O Exército parou de pagar salários e subsídios a um soldado dos EUA condenado no mês passado a quase quatro anos em uma colônia penal russa e pode processá-lo se ele retornar aos Estados Unidos, disseram autoridades dos EUA.
Gordon Black, um sargento de 34 anos, foi condenado na Rússia por roubo e ameaça de assassinato.
Mas ele quebrou uma série de regras do Exército primeiro, viajando para a Rússia sem autorização militar dos EUA e voando através da China para chegar lá.
Ele também estava tendo um caso extraconjugal - proibido nas Forças Armadas dos EUA - com uma mulher russa chamada Alexandra Vashchuk, que ele conheceu durante um destacamento na Coreia do Sul.
Durante uma licença do Exército, Black a seguiu até a cidade russa do extremo oriente de Vladivostok, onde ela o denunciou à polícia após uma discussão.

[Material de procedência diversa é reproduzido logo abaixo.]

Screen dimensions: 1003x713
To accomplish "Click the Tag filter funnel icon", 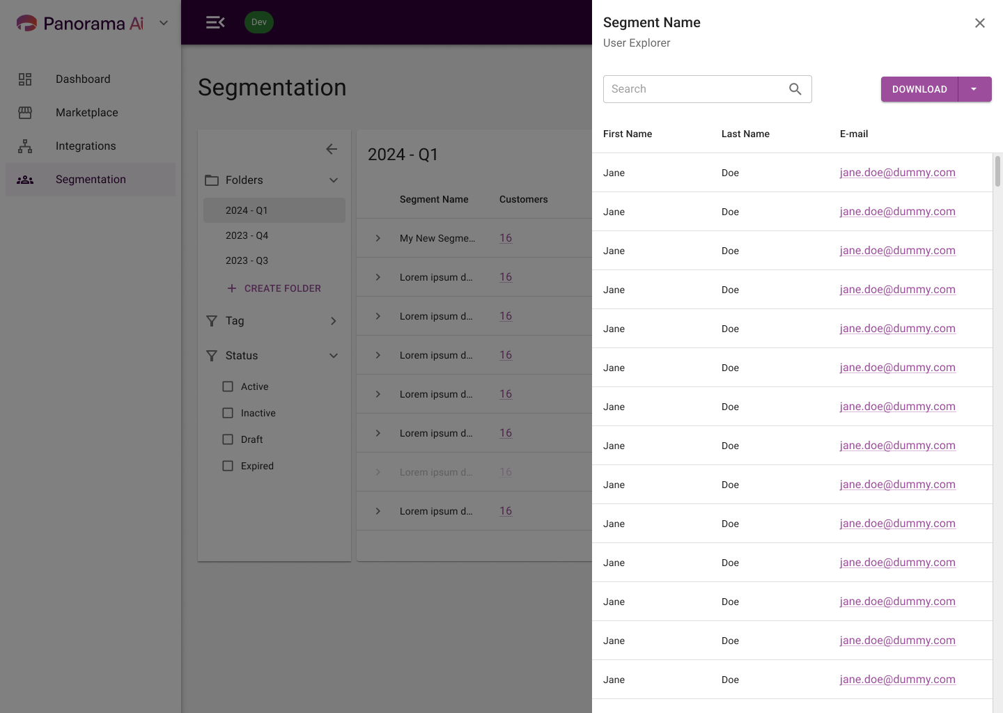I will pyautogui.click(x=212, y=321).
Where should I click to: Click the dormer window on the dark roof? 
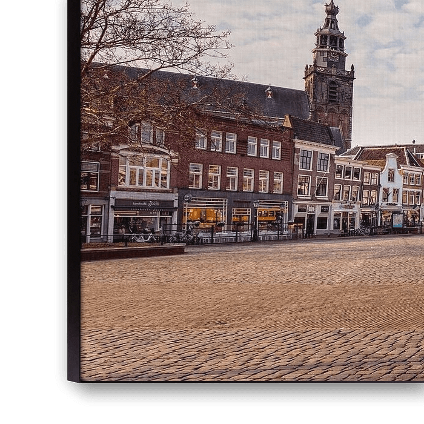[268, 92]
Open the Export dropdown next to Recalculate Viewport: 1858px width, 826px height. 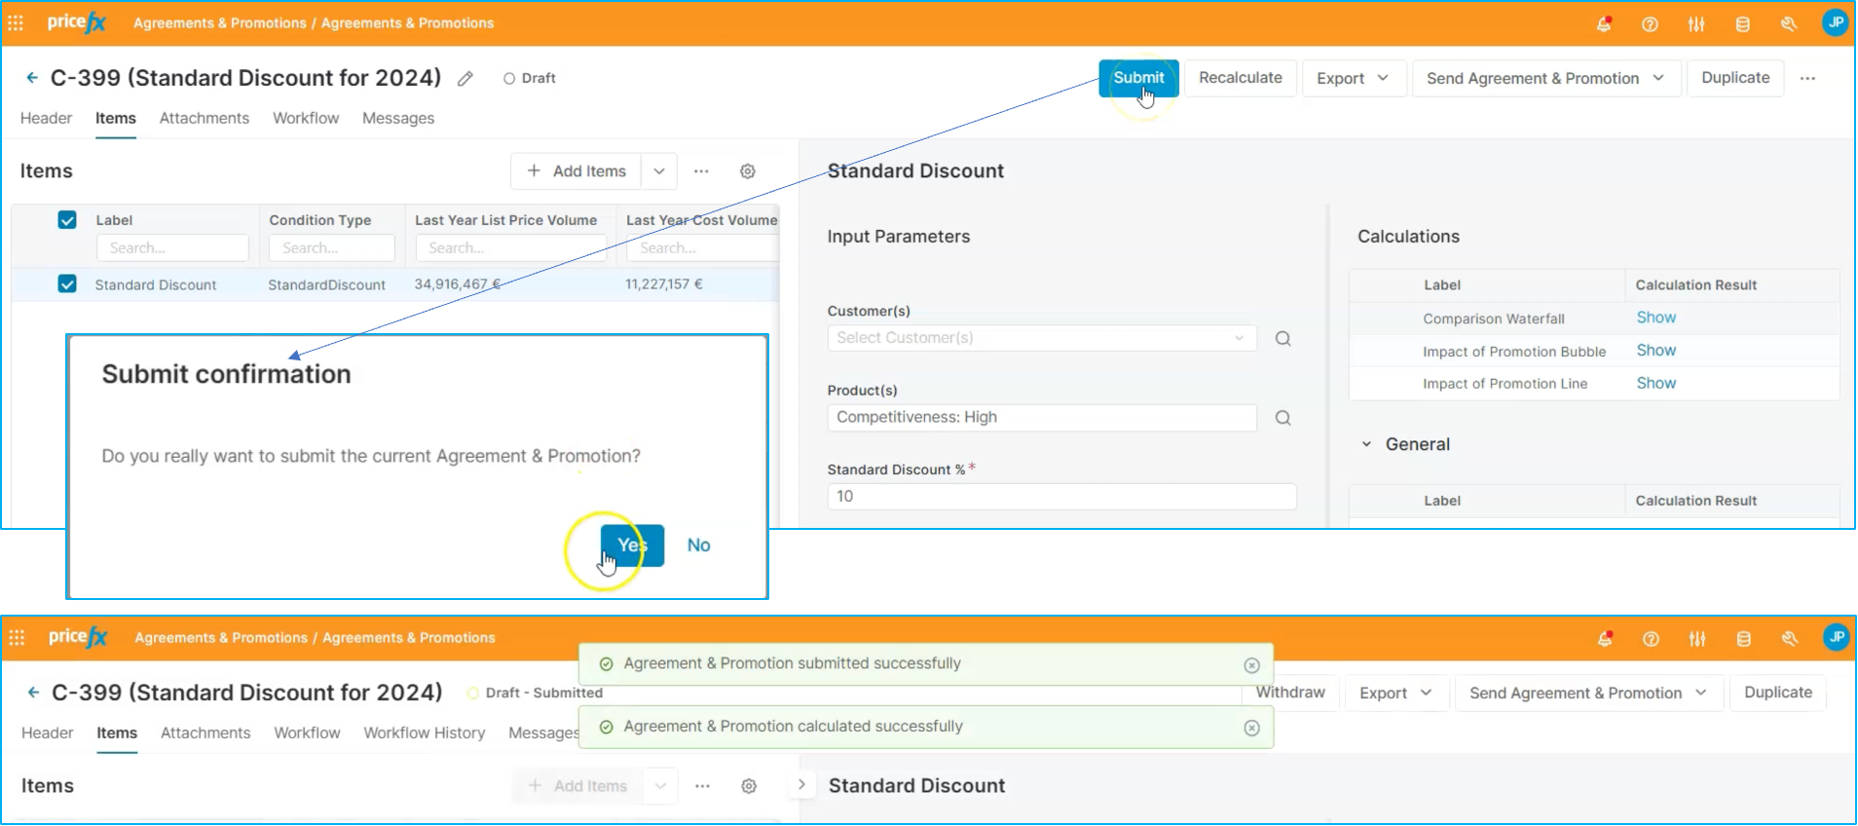pos(1353,78)
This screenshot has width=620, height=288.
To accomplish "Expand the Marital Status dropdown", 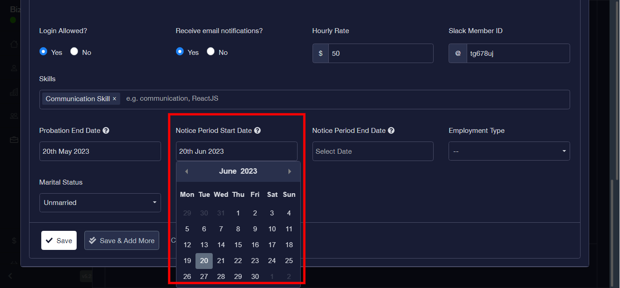I will [100, 203].
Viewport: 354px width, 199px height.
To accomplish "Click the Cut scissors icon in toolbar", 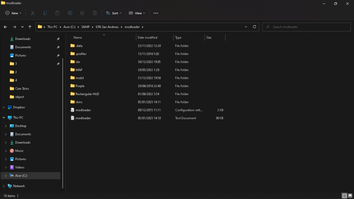I will coord(33,13).
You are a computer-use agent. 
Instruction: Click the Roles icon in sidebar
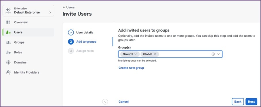tap(8, 52)
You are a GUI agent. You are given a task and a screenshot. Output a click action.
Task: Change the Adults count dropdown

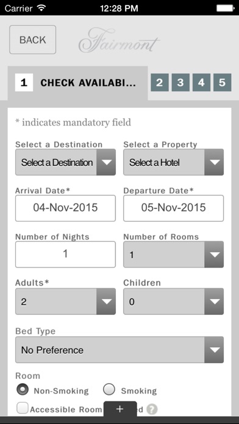tap(65, 302)
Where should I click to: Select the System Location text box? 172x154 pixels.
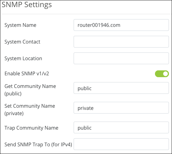coord(121,58)
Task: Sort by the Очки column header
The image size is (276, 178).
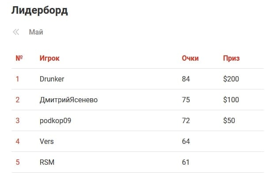Action: click(190, 58)
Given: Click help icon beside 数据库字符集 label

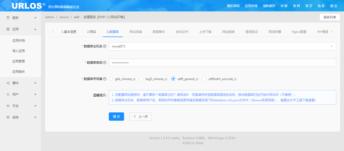Looking at the screenshot, I should tap(105, 79).
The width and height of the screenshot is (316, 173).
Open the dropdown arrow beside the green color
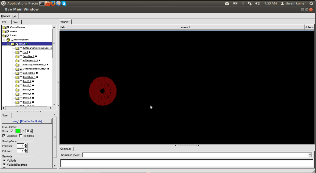coord(24,131)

Um oficial sênior de defesa dos EUA, falando sob condição de anonimato, fez uma comparação com o caso do Soldado Travis King do Exército dos EUA, que no ano passado entrou na Coreia do Norte e foi detido lá. Uma vez que os Estados Unidos garantiram sua libertação, King foi acusado em outubro pelo Exército de crimes, incluindo deserção.
As Forças Armadas dos EUA não estão fornecendo a Black nenhum conselheiro militar especial, disse o Exército.